## EXERCISE DATA
__________

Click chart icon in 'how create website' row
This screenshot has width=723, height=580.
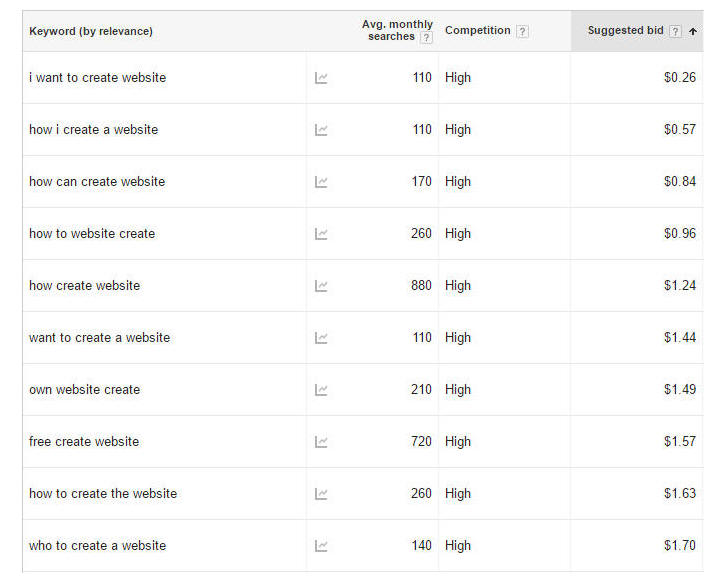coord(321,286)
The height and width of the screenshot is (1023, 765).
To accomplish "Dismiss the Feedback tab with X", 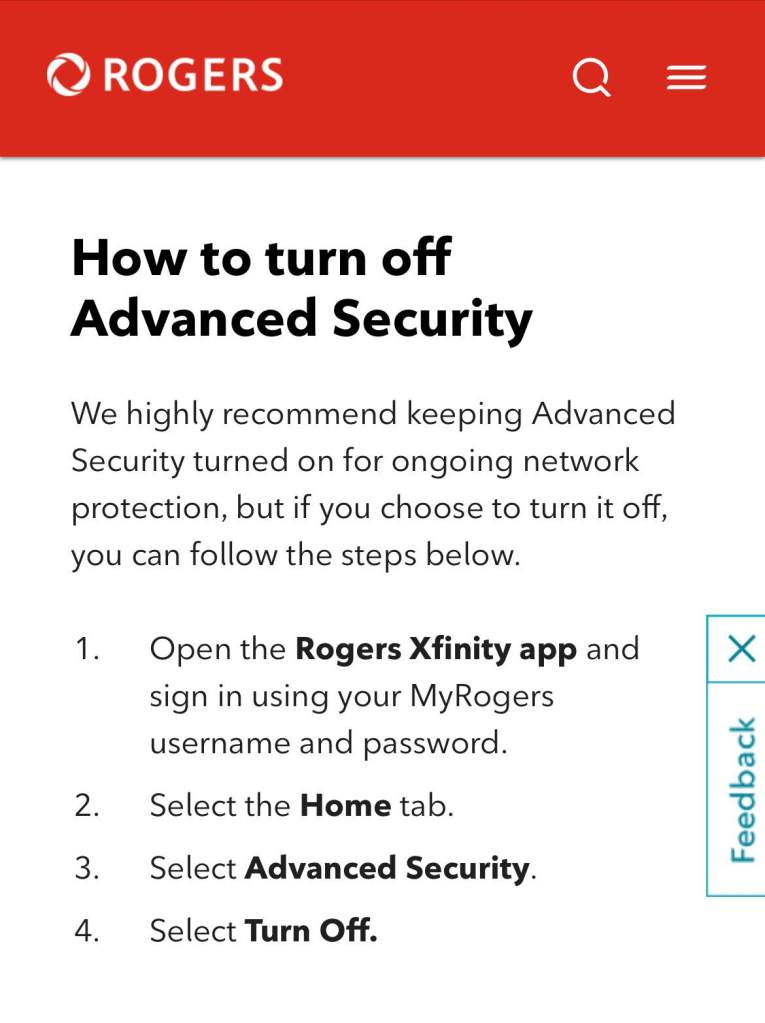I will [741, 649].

__________

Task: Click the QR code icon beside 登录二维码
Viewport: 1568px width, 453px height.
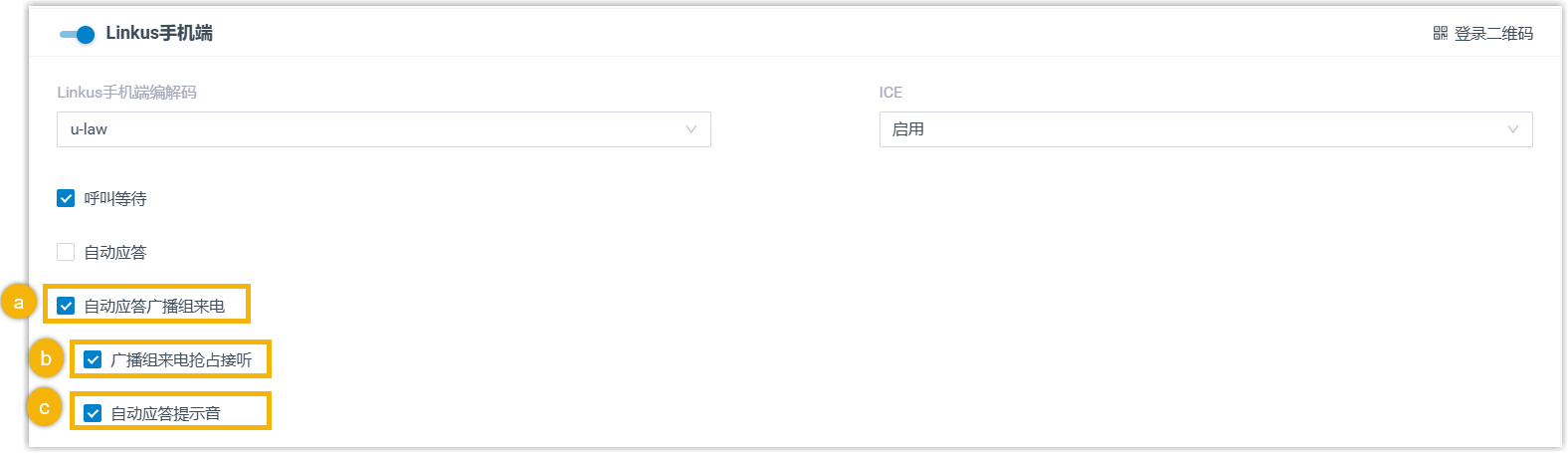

__________

## STATED TASK
Rewrite the lines between the one holding "Task: Click the QR code icon beside 登录二维码" and the one holding "Viewport: 1568px width, 453px height.", inclusive, swapping "Click" for "Tap" and keeping everything else the same.

## TASK ANSWER
Task: Tap the QR code icon beside 登录二维码
Viewport: 1568px width, 453px height.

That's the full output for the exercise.